__TASK OBJECTIVE__.
Can you reproduce the entries from the line with "You are a computer-use" to the line with "click(x=821, y=102)", both of those lines included, leaving out the pictures?

__AVAILABLE DATA__.

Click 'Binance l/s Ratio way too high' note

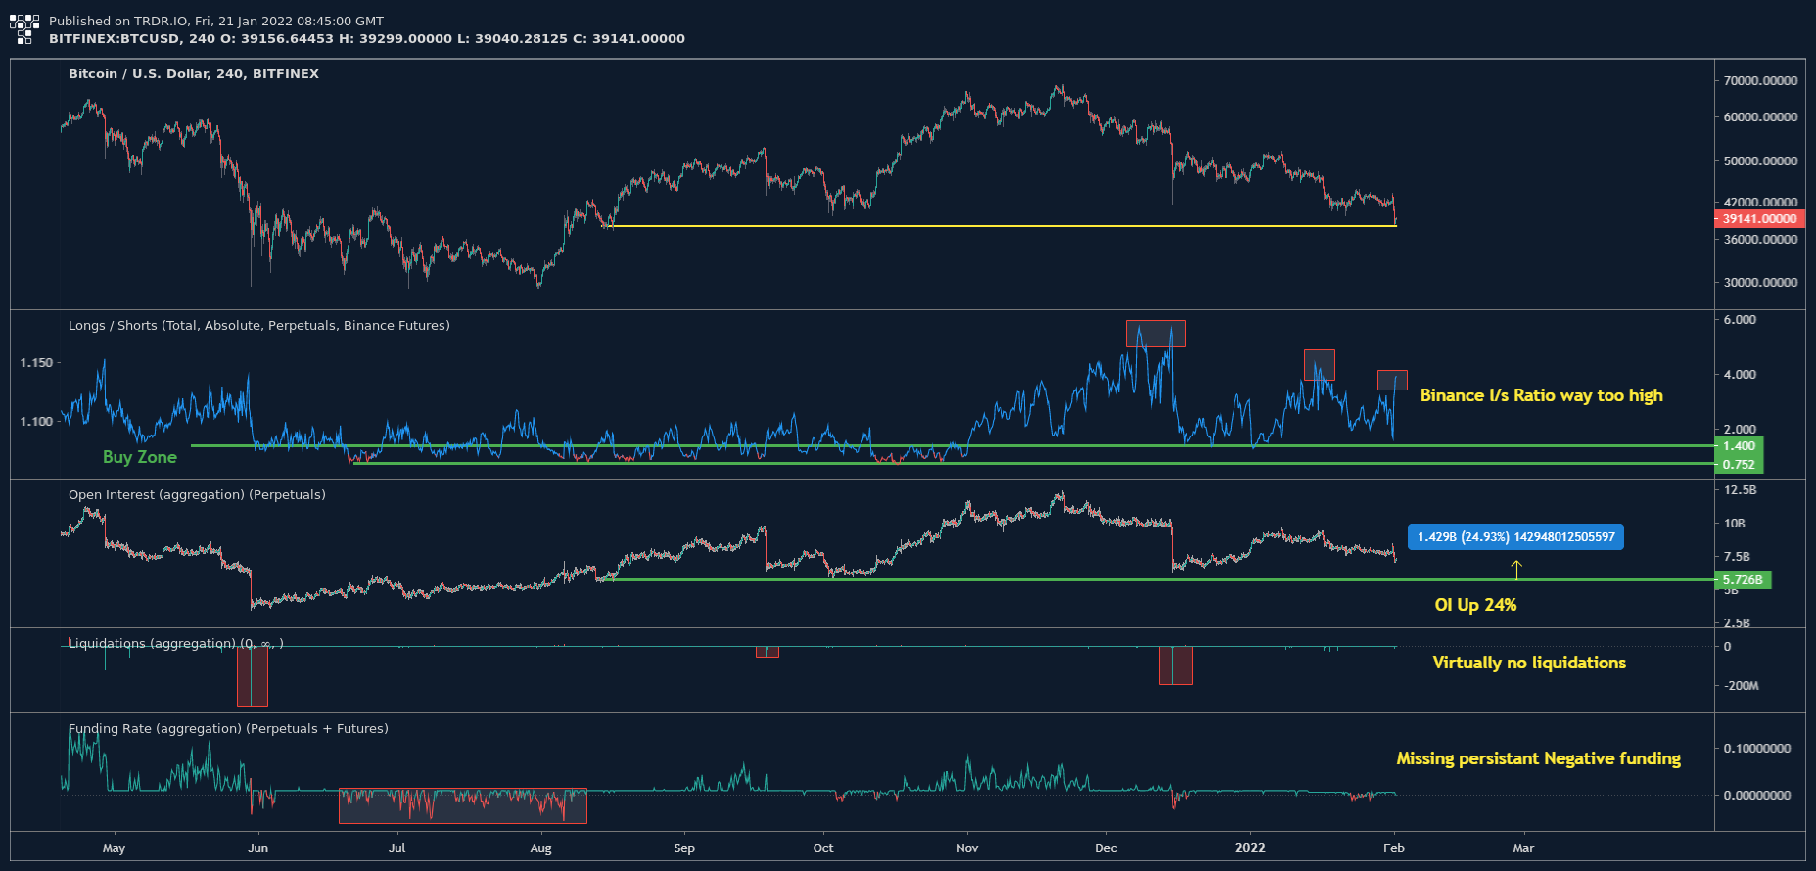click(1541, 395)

--

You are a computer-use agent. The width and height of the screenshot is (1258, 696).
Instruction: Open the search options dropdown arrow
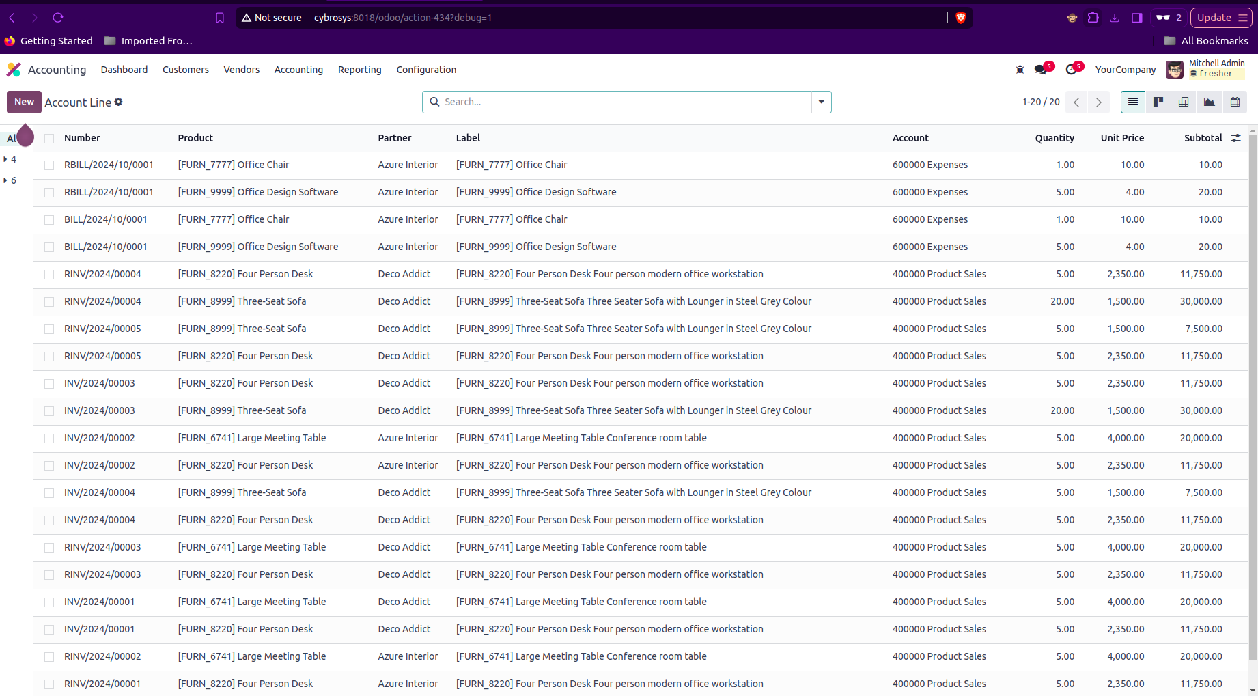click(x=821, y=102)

__ANSWER FOR THE TASK__.
You are a computer-use agent. The width and height of the screenshot is (1258, 696).
Instruction: Open the search options dropdown arrow
click(x=821, y=102)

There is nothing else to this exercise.